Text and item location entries
-*-

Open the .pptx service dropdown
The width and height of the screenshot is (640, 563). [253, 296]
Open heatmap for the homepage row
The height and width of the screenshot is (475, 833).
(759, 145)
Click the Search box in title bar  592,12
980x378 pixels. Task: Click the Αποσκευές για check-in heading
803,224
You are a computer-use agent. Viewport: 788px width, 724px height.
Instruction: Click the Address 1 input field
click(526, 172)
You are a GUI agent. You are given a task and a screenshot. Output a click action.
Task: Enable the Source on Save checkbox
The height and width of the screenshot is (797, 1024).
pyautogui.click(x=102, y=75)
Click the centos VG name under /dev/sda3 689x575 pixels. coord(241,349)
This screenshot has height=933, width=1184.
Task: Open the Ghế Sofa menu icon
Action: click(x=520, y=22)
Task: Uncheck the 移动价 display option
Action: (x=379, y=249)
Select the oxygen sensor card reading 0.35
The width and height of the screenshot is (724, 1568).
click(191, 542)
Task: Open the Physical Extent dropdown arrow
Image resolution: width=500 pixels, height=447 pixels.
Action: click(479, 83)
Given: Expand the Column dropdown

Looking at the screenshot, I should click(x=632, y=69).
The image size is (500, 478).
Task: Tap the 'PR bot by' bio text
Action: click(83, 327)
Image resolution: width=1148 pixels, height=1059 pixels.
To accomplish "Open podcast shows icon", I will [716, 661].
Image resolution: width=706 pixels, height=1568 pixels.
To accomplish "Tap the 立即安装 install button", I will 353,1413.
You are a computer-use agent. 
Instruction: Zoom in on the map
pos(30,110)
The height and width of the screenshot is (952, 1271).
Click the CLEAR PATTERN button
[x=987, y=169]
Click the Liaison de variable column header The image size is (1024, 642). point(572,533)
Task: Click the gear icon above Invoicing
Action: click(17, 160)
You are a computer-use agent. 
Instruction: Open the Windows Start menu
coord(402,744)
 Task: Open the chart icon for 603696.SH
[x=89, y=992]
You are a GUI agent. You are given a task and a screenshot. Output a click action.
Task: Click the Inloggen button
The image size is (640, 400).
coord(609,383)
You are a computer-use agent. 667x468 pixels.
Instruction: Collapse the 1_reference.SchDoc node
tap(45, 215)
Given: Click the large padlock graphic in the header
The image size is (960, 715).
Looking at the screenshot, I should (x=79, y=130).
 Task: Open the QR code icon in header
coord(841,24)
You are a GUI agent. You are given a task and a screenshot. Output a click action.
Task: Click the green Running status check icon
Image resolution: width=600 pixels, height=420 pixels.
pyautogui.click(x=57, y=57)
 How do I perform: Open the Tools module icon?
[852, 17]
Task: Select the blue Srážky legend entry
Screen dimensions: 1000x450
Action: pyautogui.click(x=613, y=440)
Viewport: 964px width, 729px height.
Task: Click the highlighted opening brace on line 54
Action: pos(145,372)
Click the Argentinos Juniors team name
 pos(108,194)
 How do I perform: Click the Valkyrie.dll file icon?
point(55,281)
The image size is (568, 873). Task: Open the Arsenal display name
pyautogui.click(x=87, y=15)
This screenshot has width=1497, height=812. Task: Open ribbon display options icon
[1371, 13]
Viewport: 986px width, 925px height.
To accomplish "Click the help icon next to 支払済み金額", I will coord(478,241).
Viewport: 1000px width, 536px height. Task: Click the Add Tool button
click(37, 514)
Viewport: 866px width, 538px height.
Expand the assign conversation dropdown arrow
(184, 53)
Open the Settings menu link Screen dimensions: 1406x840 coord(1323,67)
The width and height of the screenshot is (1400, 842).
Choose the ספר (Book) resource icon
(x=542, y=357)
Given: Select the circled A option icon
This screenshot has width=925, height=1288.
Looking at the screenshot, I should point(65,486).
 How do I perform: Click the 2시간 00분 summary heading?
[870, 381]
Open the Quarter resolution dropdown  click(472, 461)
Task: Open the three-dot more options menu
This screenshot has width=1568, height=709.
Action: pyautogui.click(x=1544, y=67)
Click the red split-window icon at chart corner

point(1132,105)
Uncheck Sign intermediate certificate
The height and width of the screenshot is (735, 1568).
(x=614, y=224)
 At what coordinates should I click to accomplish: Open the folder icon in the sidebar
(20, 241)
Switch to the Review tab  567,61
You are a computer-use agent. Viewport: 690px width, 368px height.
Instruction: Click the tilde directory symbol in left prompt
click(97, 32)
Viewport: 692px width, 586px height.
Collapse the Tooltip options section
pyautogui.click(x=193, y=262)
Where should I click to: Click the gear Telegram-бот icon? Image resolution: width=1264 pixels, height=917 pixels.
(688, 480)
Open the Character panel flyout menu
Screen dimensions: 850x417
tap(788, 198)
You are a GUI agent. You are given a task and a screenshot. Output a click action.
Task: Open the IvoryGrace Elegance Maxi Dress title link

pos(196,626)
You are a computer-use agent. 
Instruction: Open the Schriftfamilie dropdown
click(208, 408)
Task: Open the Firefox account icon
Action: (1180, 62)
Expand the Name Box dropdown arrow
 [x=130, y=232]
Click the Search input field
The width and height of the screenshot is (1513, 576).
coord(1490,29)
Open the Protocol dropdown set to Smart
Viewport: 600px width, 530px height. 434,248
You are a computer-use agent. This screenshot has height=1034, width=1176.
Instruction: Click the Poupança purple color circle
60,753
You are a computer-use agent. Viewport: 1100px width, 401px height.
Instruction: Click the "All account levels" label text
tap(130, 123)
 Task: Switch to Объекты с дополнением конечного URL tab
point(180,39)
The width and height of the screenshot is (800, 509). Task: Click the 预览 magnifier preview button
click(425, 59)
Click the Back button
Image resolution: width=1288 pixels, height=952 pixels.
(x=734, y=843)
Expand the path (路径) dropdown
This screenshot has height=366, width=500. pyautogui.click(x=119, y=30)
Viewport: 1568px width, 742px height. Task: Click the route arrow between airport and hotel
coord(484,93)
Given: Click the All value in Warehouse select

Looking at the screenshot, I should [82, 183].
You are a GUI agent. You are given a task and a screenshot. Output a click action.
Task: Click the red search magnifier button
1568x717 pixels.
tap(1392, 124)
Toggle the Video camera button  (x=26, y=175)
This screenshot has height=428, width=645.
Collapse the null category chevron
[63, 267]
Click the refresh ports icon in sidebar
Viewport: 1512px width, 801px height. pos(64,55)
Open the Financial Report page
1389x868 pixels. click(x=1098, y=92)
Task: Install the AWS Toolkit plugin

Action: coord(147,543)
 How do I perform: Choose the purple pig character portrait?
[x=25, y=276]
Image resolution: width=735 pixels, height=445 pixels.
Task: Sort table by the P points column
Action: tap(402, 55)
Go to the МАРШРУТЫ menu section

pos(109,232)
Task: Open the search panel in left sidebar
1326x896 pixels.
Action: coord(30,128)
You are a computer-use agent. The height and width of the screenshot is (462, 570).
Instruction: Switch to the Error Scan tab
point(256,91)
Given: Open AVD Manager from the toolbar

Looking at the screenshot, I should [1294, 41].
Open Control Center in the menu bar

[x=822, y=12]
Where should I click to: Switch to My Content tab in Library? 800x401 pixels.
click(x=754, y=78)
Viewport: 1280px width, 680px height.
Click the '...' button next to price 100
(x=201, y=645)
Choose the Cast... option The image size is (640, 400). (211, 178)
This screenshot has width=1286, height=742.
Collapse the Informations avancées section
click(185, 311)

-*-

Reproduce every line of the data above verbatim, with nothing omitted or changed.

_RESULT FOR THIS EXERCISE_.
Open the .pptx service dropdown
The width and height of the screenshot is (640, 563). [253, 296]
Open heatmap for the homepage row
The height and width of the screenshot is (475, 833).
(759, 145)
Click the Search box in title bar  592,12
980x378 pixels. Task: Click the Αποσκευές για check-in heading
803,224
You are a computer-use agent. Viewport: 788px width, 724px height.
Instruction: Click the Address 1 input field
click(526, 172)
You are a GUI agent. You are given a task and a screenshot. Output a click action.
Task: Enable the Source on Save checkbox
The height and width of the screenshot is (797, 1024).
pyautogui.click(x=102, y=75)
Click the centos VG name under /dev/sda3 689x575 pixels. coord(241,349)
This screenshot has height=933, width=1184.
Task: Open the Ghế Sofa menu icon
Action: click(x=520, y=22)
Task: Uncheck the 移动价 display option
Action: (x=379, y=249)
Select the oxygen sensor card reading 0.35
The width and height of the screenshot is (724, 1568).
click(191, 542)
Task: Open the Physical Extent dropdown arrow
Image resolution: width=500 pixels, height=447 pixels.
Action: click(479, 83)
Given: Expand the Column dropdown

Looking at the screenshot, I should click(x=632, y=69).
The image size is (500, 478).
Task: Tap the 'PR bot by' bio text
Action: click(83, 327)
Image resolution: width=1148 pixels, height=1059 pixels.
To accomplish "Open podcast shows icon", I will [716, 661].
Image resolution: width=706 pixels, height=1568 pixels.
To accomplish "Tap the 立即安装 install button", I will 353,1413.
You are a computer-use agent. 
Instruction: Zoom in on the map
pos(30,110)
The height and width of the screenshot is (952, 1271).
Click the CLEAR PATTERN button
[x=987, y=169]
Click the Liaison de variable column header The image size is (1024, 642). point(572,533)
Task: Click the gear icon above Invoicing
Action: click(17, 160)
You are a computer-use agent. 
Instruction: Open the Windows Start menu
coord(402,744)
 Task: Open the chart icon for 603696.SH
[x=89, y=992]
You are a GUI agent. You are given a task and a screenshot. Output a click action.
Task: Click the Inloggen button
The image size is (640, 400).
coord(609,383)
You are a computer-use agent. 667x468 pixels.
Instruction: Collapse the 1_reference.SchDoc node
tap(45, 215)
Given: Click the large padlock graphic in the header
The image size is (960, 715).
Looking at the screenshot, I should (x=79, y=130).
 Task: Open the QR code icon in header
coord(841,24)
You are a GUI agent. You are given a task and a screenshot. Output a click action.
Task: Click the green Running status check icon
Image resolution: width=600 pixels, height=420 pixels.
pyautogui.click(x=57, y=57)
 How do I perform: Open the Tools module icon?
[852, 17]
Task: Select the blue Srážky legend entry
Screen dimensions: 1000x450
Action: pyautogui.click(x=613, y=440)
Viewport: 964px width, 729px height.
Task: Click the highlighted opening brace on line 54
Action: pos(145,372)
Click the Argentinos Juniors team name
 pos(108,194)
 How do I perform: Click the Valkyrie.dll file icon?
point(55,281)
The image size is (568, 873). Task: Open the Arsenal display name
pyautogui.click(x=87, y=15)
This screenshot has width=1497, height=812. Task: Open ribbon display options icon
[1371, 13]
Viewport: 986px width, 925px height.
To accomplish "Click the help icon next to 支払済み金額", I will coord(478,241).
Viewport: 1000px width, 536px height. Task: Click the Add Tool button
click(37, 514)
Viewport: 866px width, 538px height.
Expand the assign conversation dropdown arrow
(184, 53)
Open the Settings menu link Screen dimensions: 1406x840 coord(1323,67)
The width and height of the screenshot is (1400, 842).
Choose the ספר (Book) resource icon
(x=542, y=357)
Given: Select the circled A option icon
This screenshot has width=925, height=1288.
Looking at the screenshot, I should point(65,486).
 How do I perform: Click the 2시간 00분 summary heading?
[870, 381]
Open the Quarter resolution dropdown  click(472, 461)
Task: Open the three-dot more options menu
This screenshot has width=1568, height=709.
Action: pyautogui.click(x=1544, y=67)
Click the red split-window icon at chart corner

point(1132,105)
Uncheck Sign intermediate certificate
The height and width of the screenshot is (735, 1568).
(x=614, y=224)
 At what coordinates should I click to accomplish: Open the folder icon in the sidebar
(20, 241)
Switch to the Review tab  567,61
You are a computer-use agent. Viewport: 690px width, 368px height.
Instruction: Click the tilde directory symbol in left prompt
click(97, 32)
Viewport: 692px width, 586px height.
Collapse the Tooltip options section
pyautogui.click(x=193, y=262)
Where should I click to: Click the gear Telegram-бот icon? Image resolution: width=1264 pixels, height=917 pixels.
(688, 480)
Open the Character panel flyout menu
Screen dimensions: 850x417
tap(788, 198)
You are a GUI agent. You are given a task and a screenshot. Output a click action.
Task: Open the IvoryGrace Elegance Maxi Dress title link

pos(196,626)
You are a computer-use agent. 
Instruction: Open the Schriftfamilie dropdown
click(208, 408)
Task: Open the Firefox account icon
Action: (1180, 62)
Expand the Name Box dropdown arrow
 [x=130, y=232]
Click the Search input field
The width and height of the screenshot is (1513, 576).
coord(1490,29)
Open the Protocol dropdown set to Smart
Viewport: 600px width, 530px height. 434,248
You are a computer-use agent. This screenshot has height=1034, width=1176.
Instruction: Click the Poupança purple color circle
60,753
You are a computer-use agent. Viewport: 1100px width, 401px height.
Instruction: Click the "All account levels" label text
tap(130, 123)
 Task: Switch to Объекты с дополнением конечного URL tab
point(180,39)
The width and height of the screenshot is (800, 509). Task: Click the 预览 magnifier preview button
click(425, 59)
Click the Back button
Image resolution: width=1288 pixels, height=952 pixels.
(x=734, y=843)
Expand the path (路径) dropdown
This screenshot has height=366, width=500. pyautogui.click(x=119, y=30)
Viewport: 1568px width, 742px height. Task: Click the route arrow between airport and hotel
coord(484,93)
Given: Click the All value in Warehouse select

Looking at the screenshot, I should [82, 183].
You are a GUI agent. You are given a task and a screenshot. Output a click action.
Task: Click the red search magnifier button
1568x717 pixels.
tap(1392, 124)
Toggle the Video camera button  (x=26, y=175)
This screenshot has height=428, width=645.
Collapse the null category chevron
[63, 267]
Click the refresh ports icon in sidebar
Viewport: 1512px width, 801px height. pos(64,55)
Open the Financial Report page
1389x868 pixels. click(x=1098, y=92)
Task: Install the AWS Toolkit plugin

Action: coord(147,543)
 How do I perform: Choose the purple pig character portrait?
[x=25, y=276]
Image resolution: width=735 pixels, height=445 pixels.
Task: Sort table by the P points column
Action: tap(402, 55)
Go to the МАРШРУТЫ menu section

pos(109,232)
Task: Open the search panel in left sidebar
1326x896 pixels.
Action: coord(30,128)
You are a computer-use agent. The height and width of the screenshot is (462, 570).
Instruction: Switch to the Error Scan tab
point(256,91)
Given: Open AVD Manager from the toolbar

Looking at the screenshot, I should [1294, 41].
Open Control Center in the menu bar

[x=822, y=12]
Where should I click to: Switch to My Content tab in Library? 800x401 pixels.
click(x=754, y=78)
Viewport: 1280px width, 680px height.
Click the '...' button next to price 100
(x=201, y=645)
Choose the Cast... option The image size is (640, 400). (211, 178)
This screenshot has width=1286, height=742.
Collapse the Informations avancées section
click(185, 311)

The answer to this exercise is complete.